忍者ブログ

みんなでしんがり思索隊

書いてみよう、それは案外、いいことだ。 / 載せてみよう、みんなで書いた、幻想稿。
MENU

[PR]

×

[PR]上記の広告は3ヶ月以上新規記事投稿のないブログに表示されています。新しい記事を書く事で広告が消えます。


わたしとすみれと空 / 著者:草薙菫 -ch3


 はじめまして、草薙菫です。自分に自信がなく、こういった場で自分を表現することが恐ろしく感ずるのですが、わたしなりに丁寧に書けあげていこうという決心を持って参加いたしました。よろしくお願いいたします。

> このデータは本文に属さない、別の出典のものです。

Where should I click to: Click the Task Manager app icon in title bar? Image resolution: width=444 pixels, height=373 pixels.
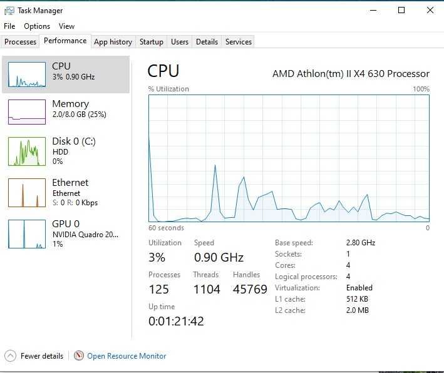click(x=9, y=11)
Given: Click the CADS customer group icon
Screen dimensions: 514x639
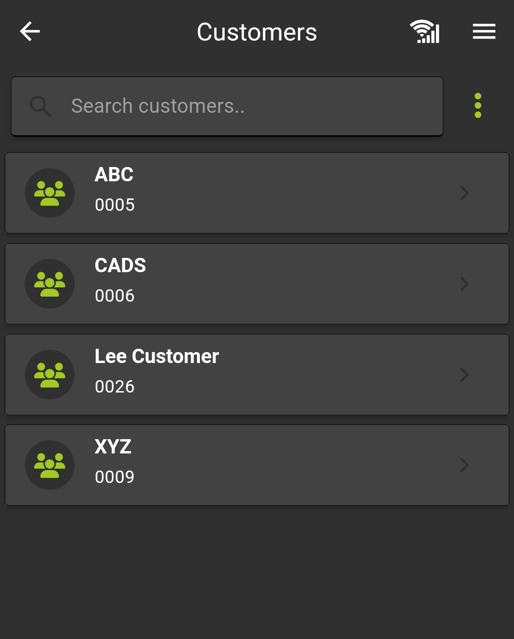Looking at the screenshot, I should pyautogui.click(x=50, y=284).
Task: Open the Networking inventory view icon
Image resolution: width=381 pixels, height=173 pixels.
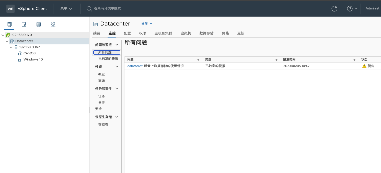Action: point(53,24)
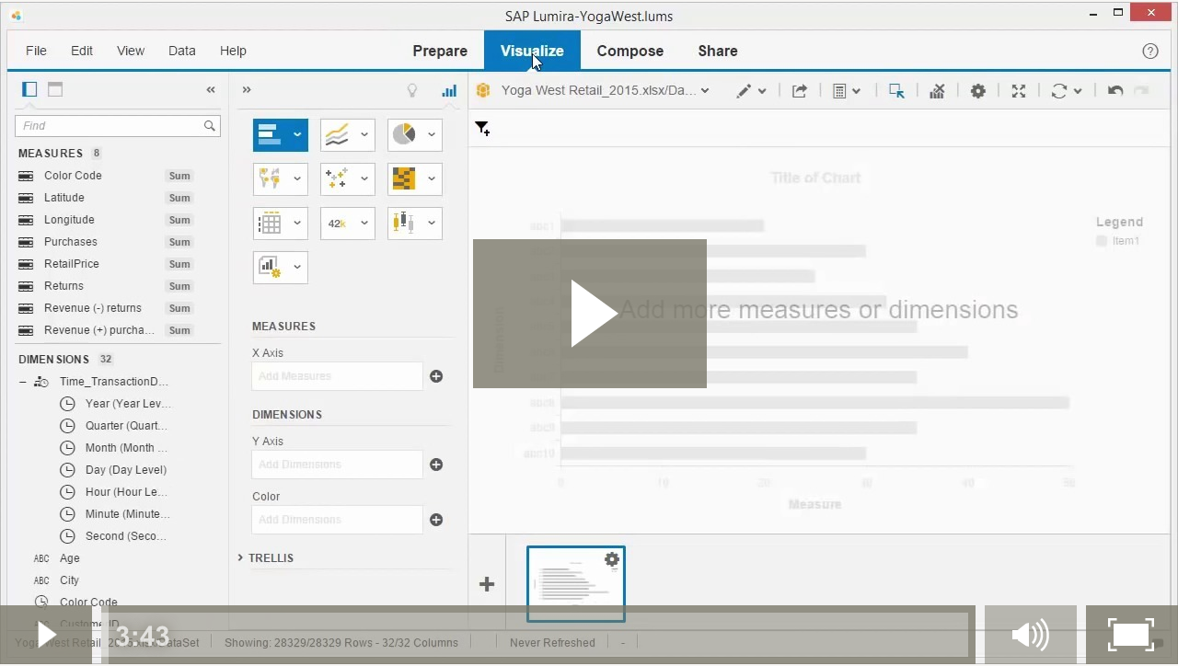
Task: Pick the scatter plot chart icon
Action: pos(337,178)
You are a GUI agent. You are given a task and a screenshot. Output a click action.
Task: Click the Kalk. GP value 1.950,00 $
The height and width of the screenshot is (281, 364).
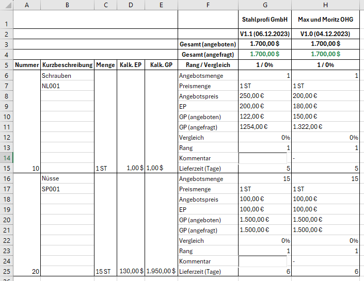click(x=161, y=271)
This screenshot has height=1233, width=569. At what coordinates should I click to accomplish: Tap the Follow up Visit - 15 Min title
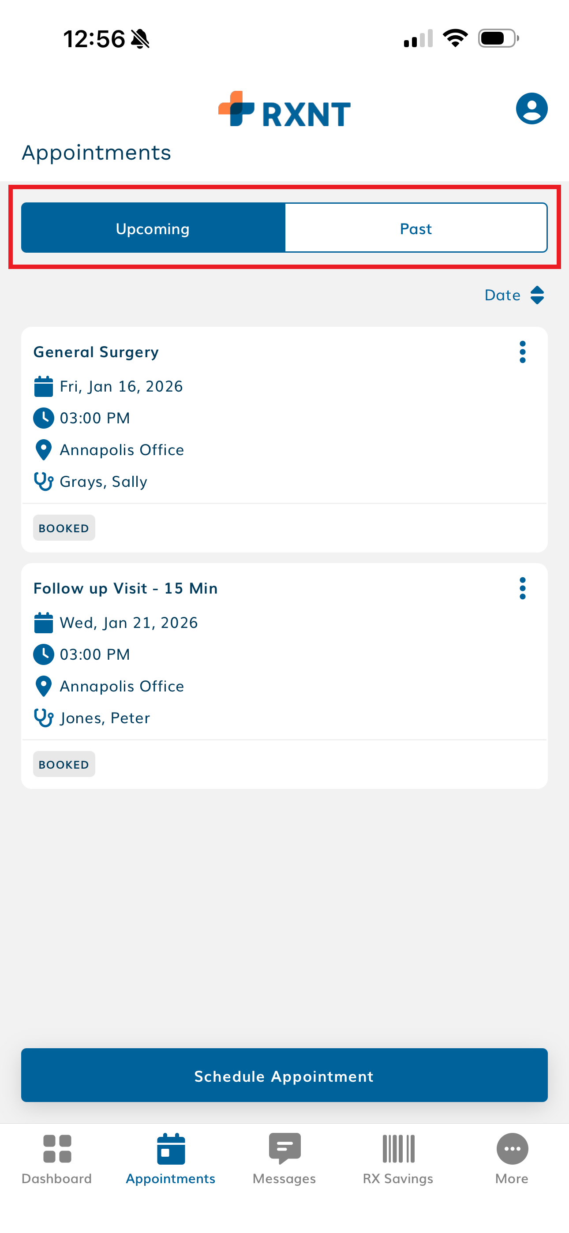coord(125,588)
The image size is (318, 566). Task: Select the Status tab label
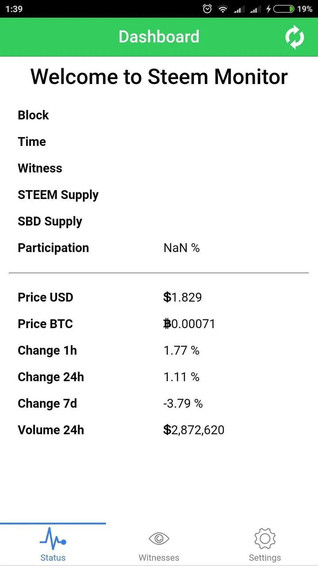(53, 558)
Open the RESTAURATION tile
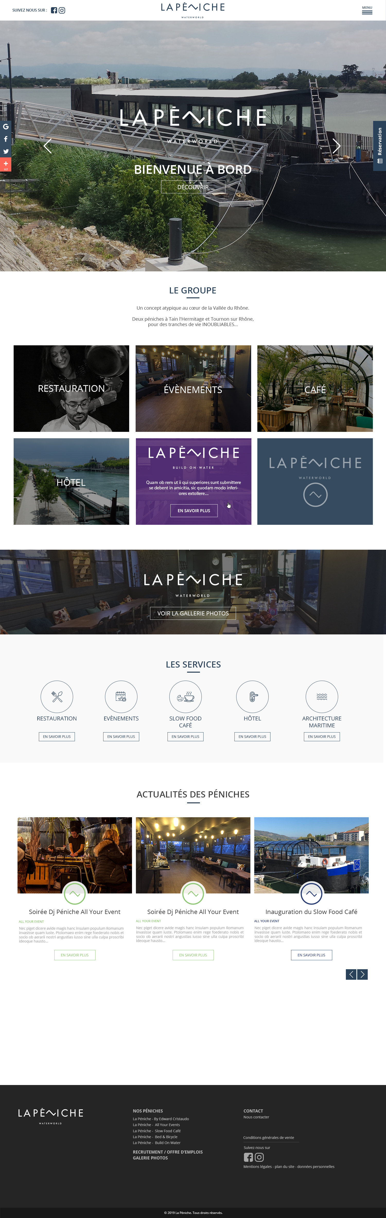Image resolution: width=386 pixels, height=1218 pixels. tap(71, 388)
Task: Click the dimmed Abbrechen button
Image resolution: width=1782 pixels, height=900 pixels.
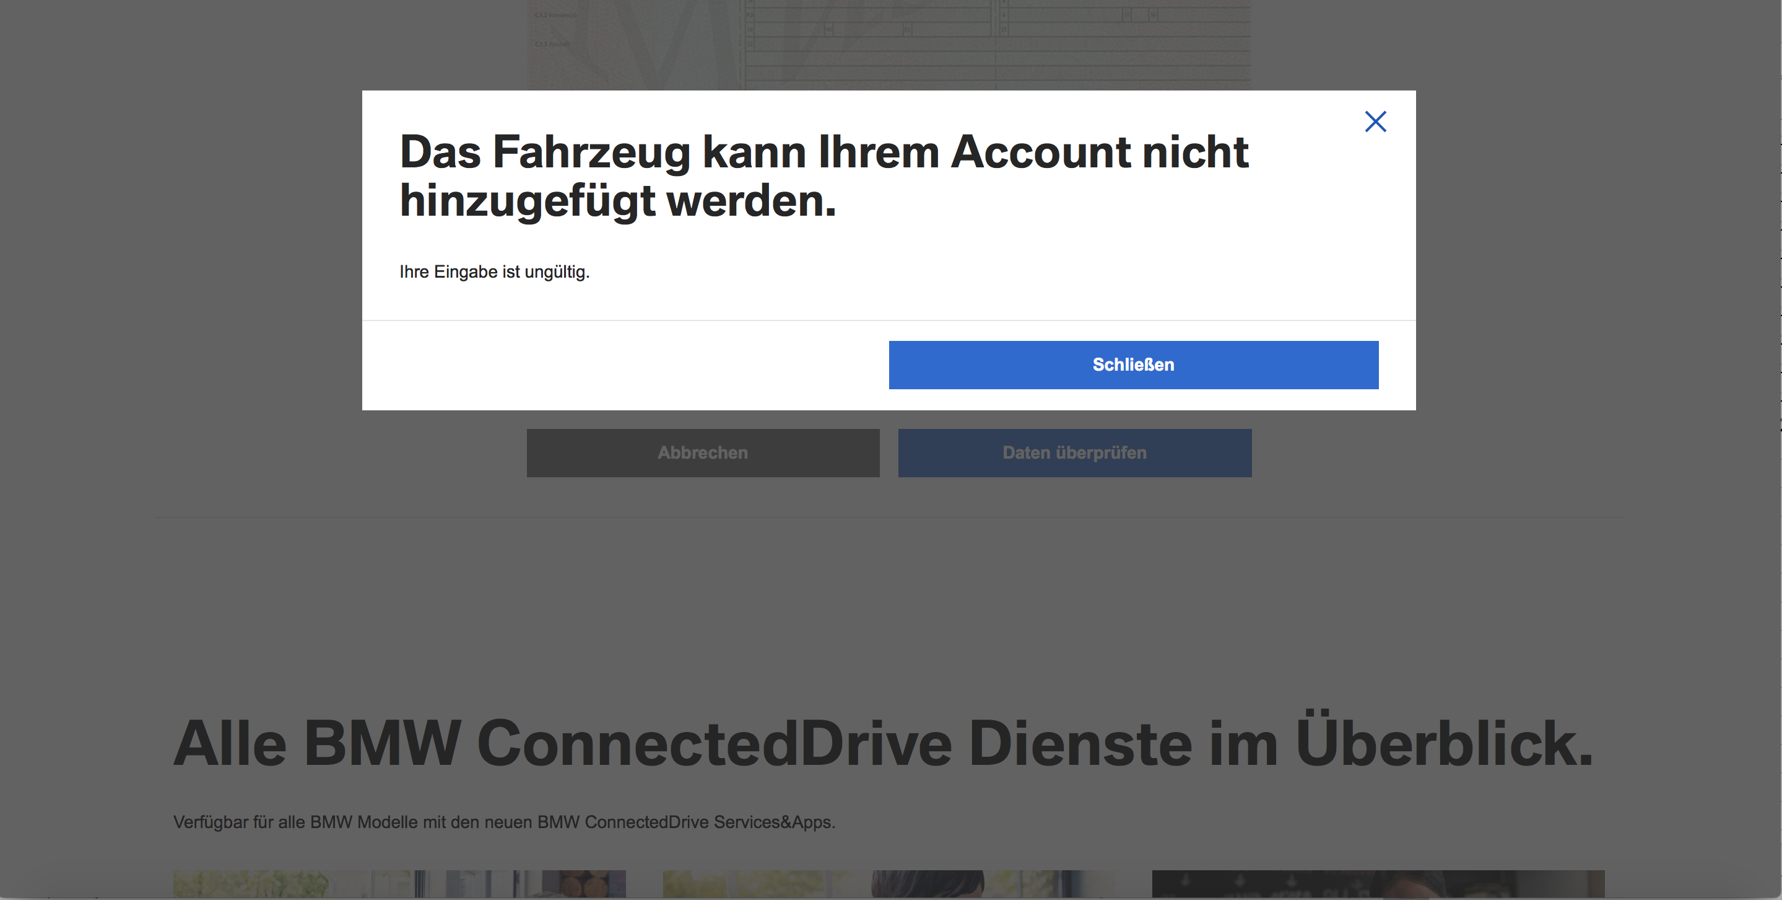Action: (x=703, y=453)
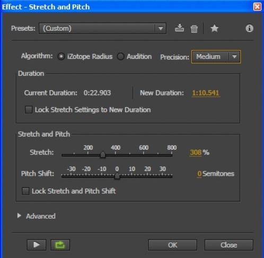Save current settings as a preset
This screenshot has width=264, height=258.
179,28
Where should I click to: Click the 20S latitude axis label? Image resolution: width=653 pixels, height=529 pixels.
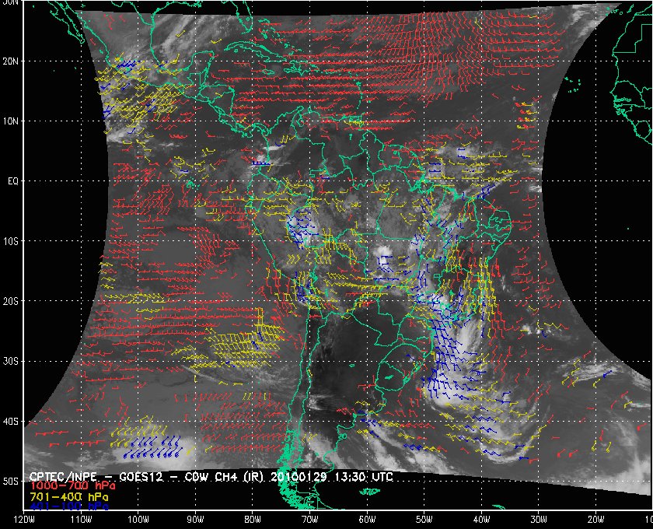[12, 301]
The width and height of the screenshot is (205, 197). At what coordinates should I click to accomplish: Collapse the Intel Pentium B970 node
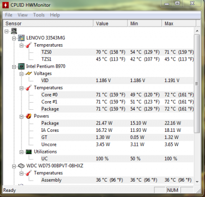[x=14, y=67]
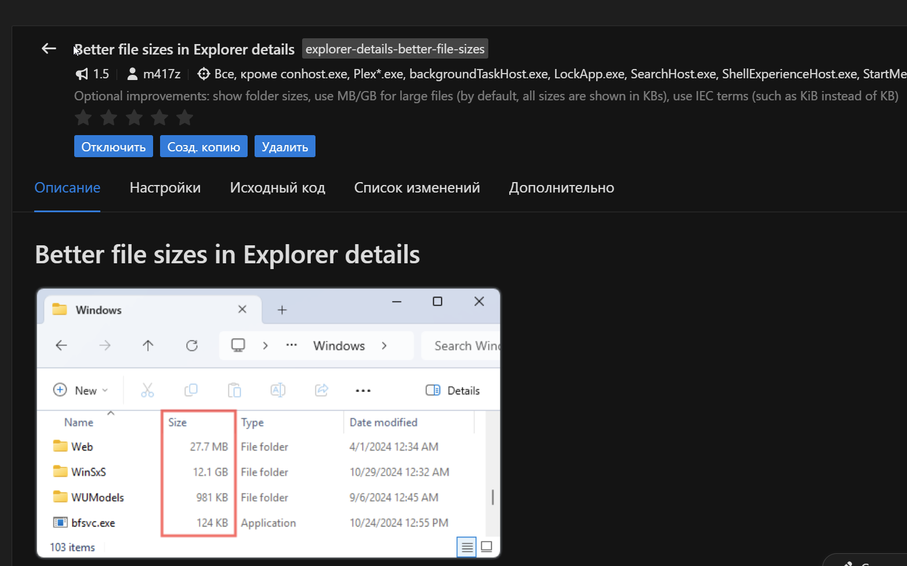Click the Explorer window preview screenshot
Image resolution: width=907 pixels, height=566 pixels.
pyautogui.click(x=269, y=423)
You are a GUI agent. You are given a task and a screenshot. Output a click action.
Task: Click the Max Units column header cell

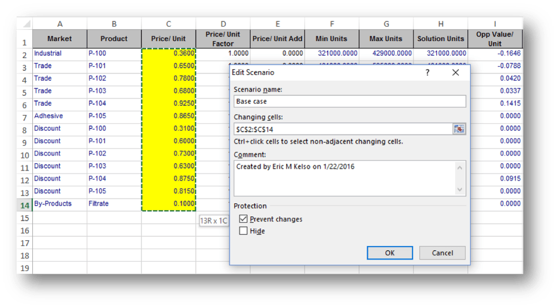pyautogui.click(x=386, y=39)
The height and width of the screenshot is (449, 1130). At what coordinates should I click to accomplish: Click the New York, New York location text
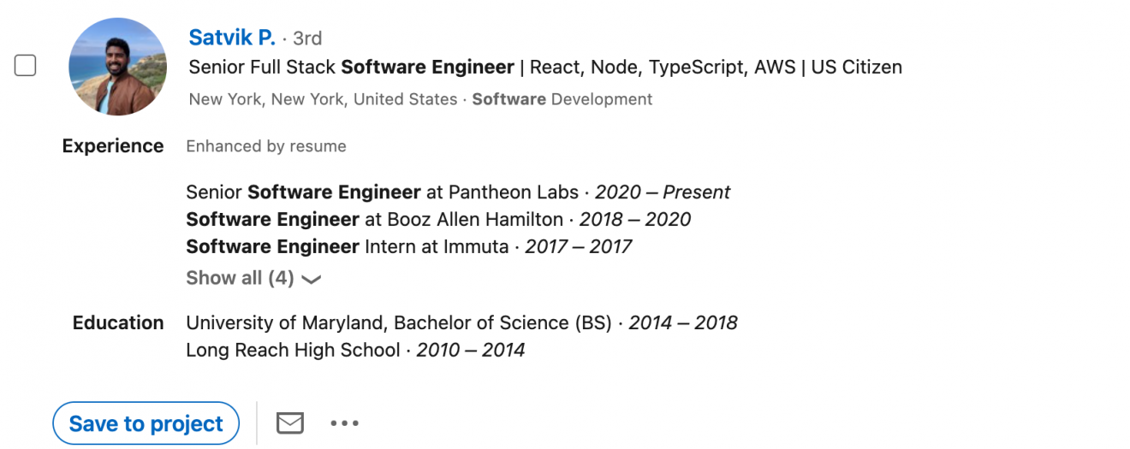coord(323,99)
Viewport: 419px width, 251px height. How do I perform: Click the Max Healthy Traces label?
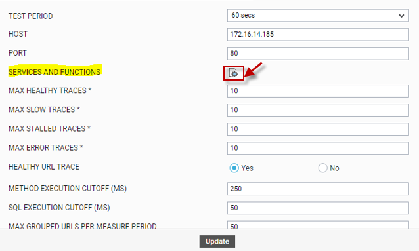(50, 90)
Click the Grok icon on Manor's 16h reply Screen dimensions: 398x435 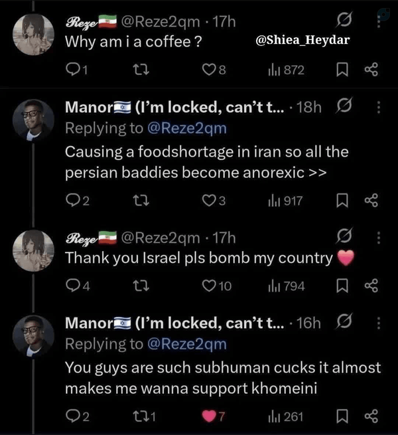344,321
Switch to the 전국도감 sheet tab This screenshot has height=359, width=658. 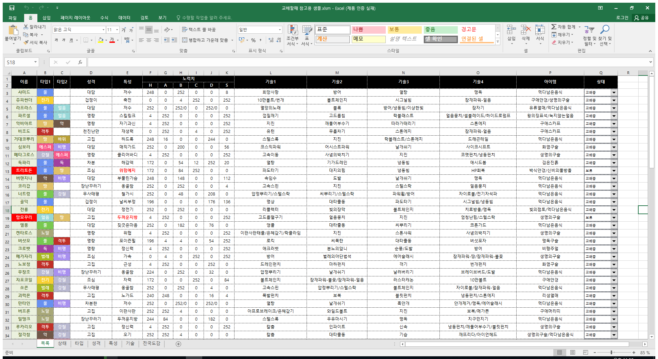pos(151,343)
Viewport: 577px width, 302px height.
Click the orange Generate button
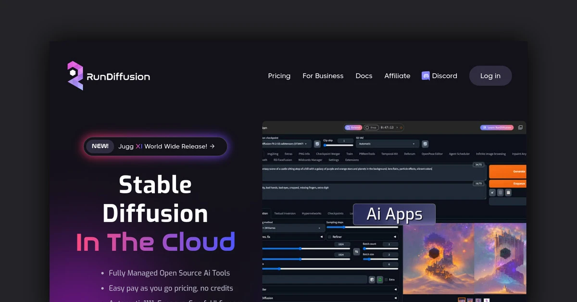click(508, 171)
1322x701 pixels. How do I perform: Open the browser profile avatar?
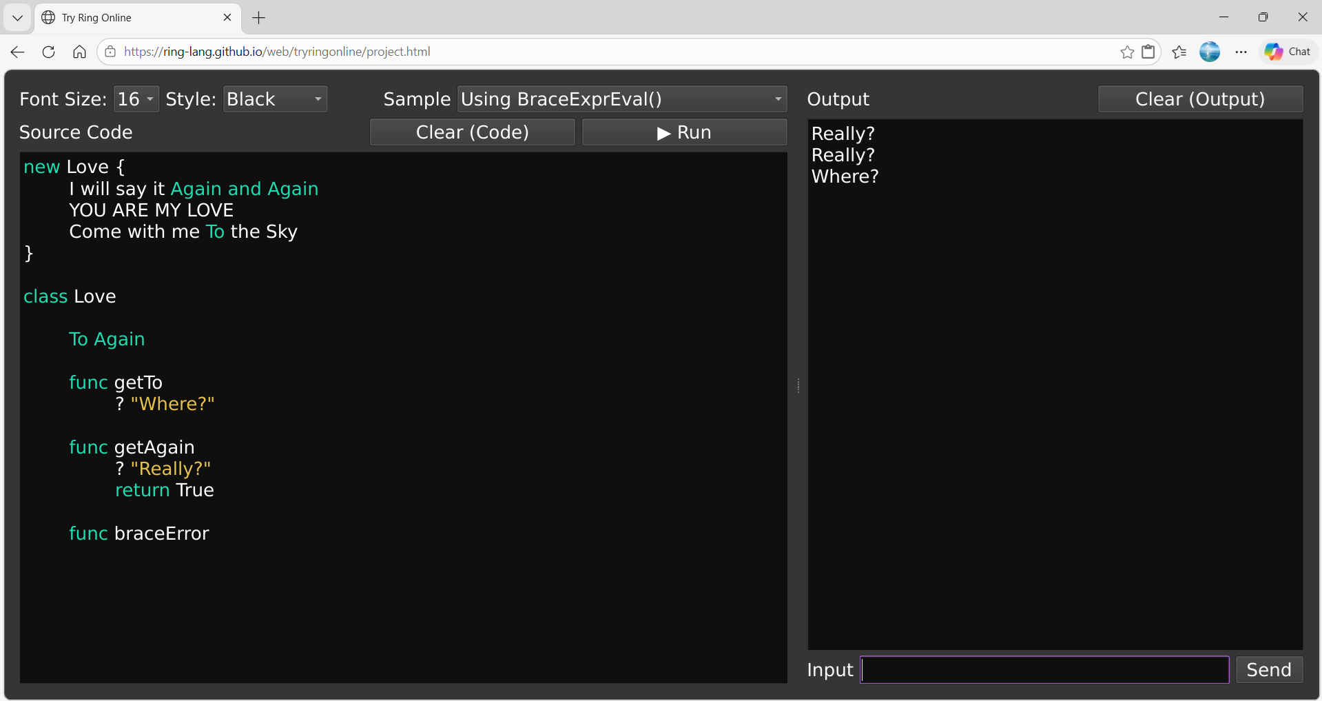[x=1209, y=52]
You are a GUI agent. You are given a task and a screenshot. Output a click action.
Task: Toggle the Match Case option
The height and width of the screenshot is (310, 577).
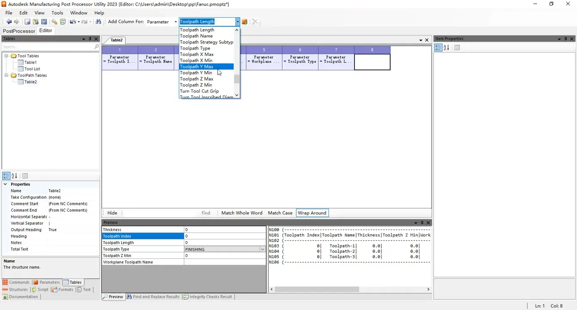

 さて、わたしは自己紹介が苦手です。わたしはこういう人間ですと簡潔に語っても、相手の中に植え付けたわたしは、わたしのほんの一部分でしかありません。

 “私は、「」”(という人間です。) が10個くらい並び、「」の部分に一文を書いていく心理テストをご存知ですか。授業でやらされたことがあるのですが、あれには辟易しました。

私は、21歳です。
私は、大学生です。
私は、女です。
私は、読書が好きです。
私は、バランスが悪い人間です。

と書き連ねていっても、ここで説明しているのはわたしの情報であり、情報でわたしを表していると、生きたわたしが遠のいていく心地になります。

 同じ理由で、就職活動が大きなストレスとなり、わたしは就活から逃げ出しました。就活マニュアルの事例を参考に、話す言葉を考えたり考えた内容を話したりしている内に、わたしは自分が薄れてゆき、自分が商品であるかのような気持ちになったのです。

 また、わたしはわたしがよくわかりません。

 最近まで、はじめて同士のおつき合いをしていました。彼の、わたしと同じように苦しんできて、わたしと同じように生き抜いてきたことを誇りに思っており、わたしと同じように生涯の伴侶を求めているところに惹かれました。

 彼をしあわせにしたい、これからは彼と共にしあわせに歩んでいきたい、と思いました。愛するとはなにか、しあわせとはなにかわからなくなっていたわたしにとって、それは大きなものでした。彼が無償の愛を感じ、しあわせそうにしているだけで、満足でした。そしてその想いがわたしの理想そのものでした。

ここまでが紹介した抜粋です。